Alaska Cruise, Day 6 – Sitka, Part 2

We started the second half of our day in Sitka with lunch at Victoria’s, a local restaurant near the church that was recommended by our tour guide. (Always, always, ask a local where the best place to eat is. It’s an eternal rule of travel.) The fresh caught halibut and chips there was delicious enough that I think it went straight from the hook to the coating to the fryer. Yum!

After that, we proceeded out to meet the fish, on a wildlife cruise. The tour company offered a refund if you didn’t see “a sea otter, a bear, or a whale.” For them, I think that’s like a New York City tour guide offering a refund if you don’t see a tall building, a bus, or a wino.

Almost immediately we saw a grey whale surfacing, which they said was rare in that area at this time of year. Then we went over to visit some sea lions and a raft of sea otters. The first group of otters we saw got scared off.
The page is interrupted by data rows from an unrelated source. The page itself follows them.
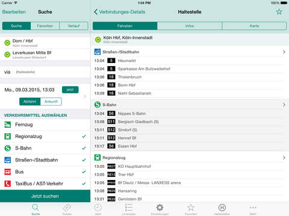Screen dimensions: 289x216
Task: Select Ankunft in departure/arrival toggle
Action: [51, 101]
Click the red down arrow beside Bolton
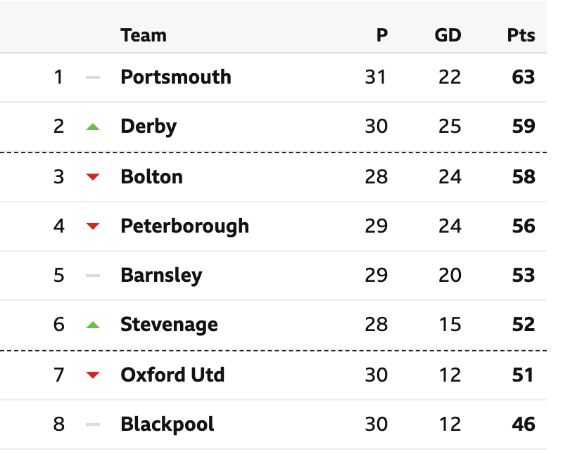This screenshot has width=570, height=454. pyautogui.click(x=93, y=176)
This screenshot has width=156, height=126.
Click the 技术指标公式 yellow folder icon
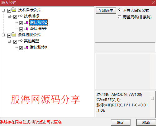(x=14, y=10)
The guides were saying someone in the general area of the boat I was in was using a flash, which they take great pains to get people not to do, including offering painters tape if you can’t or don’t know how to turn your flash off. One thing they hadn’t considered, I think, is the auto focus assist beam on most new cameras, which actually fires before the flash. It can be bright and fairly continuous on some cameras. That’s something I might drop them a note about.

Quite frankly, sea otters are the cutest animal on the planet.

After that, we moved into an inlet where the water was so clear you could see the jellyfish and sea stars under the water. I almost expected to see a sponge with a jellyfishing net. (It’s a Spongebob Squarepants reference…) There was also a fenced off area leading to an inland lake. They use the fences to run the salmon through some fish counters — only when the count reaches a point where they can sustain the salmon population do they allow salmon fishing there. Just seeing that gave me an appreciation for why eating natural and not farmed salmon is the way to go. They take great pains to try to maintain the natural population, but the fish farms that are dropped in areas like that cause all kinds of concentrated pollution that destroys the environment.

Going back our captain got word of some whales nearby. We pulled up near a fishing boat and got another spectacular view of a pair of humpback whales, probably a mother and a calf. Our knowledable guides were able to stay carefully behind the whales and time out exactly when they should be surfacing. At one point, the water just erupted a hundred feet or so off one side of the boat as the tale of one of the whales slapped the water! What an incredible view!

This was just the part of my appreciation of the natural wonder and uniqueness of Alaska that really changed the way I look at the world. While I intellectually know it’s important to protect the wilderness, coming this close to it gave me an appreciation for why. I had never seen anything quite at this scale in my life. And it speaks very directly to the soul about how important it is that we appreciate these areas more than any diamond they might be offering in the Diamonds International store back in the town.

Although, technically, there’s no DI in Sitka. Like I said, it’s a real town, with a tourist industry that is more homegrown than imported.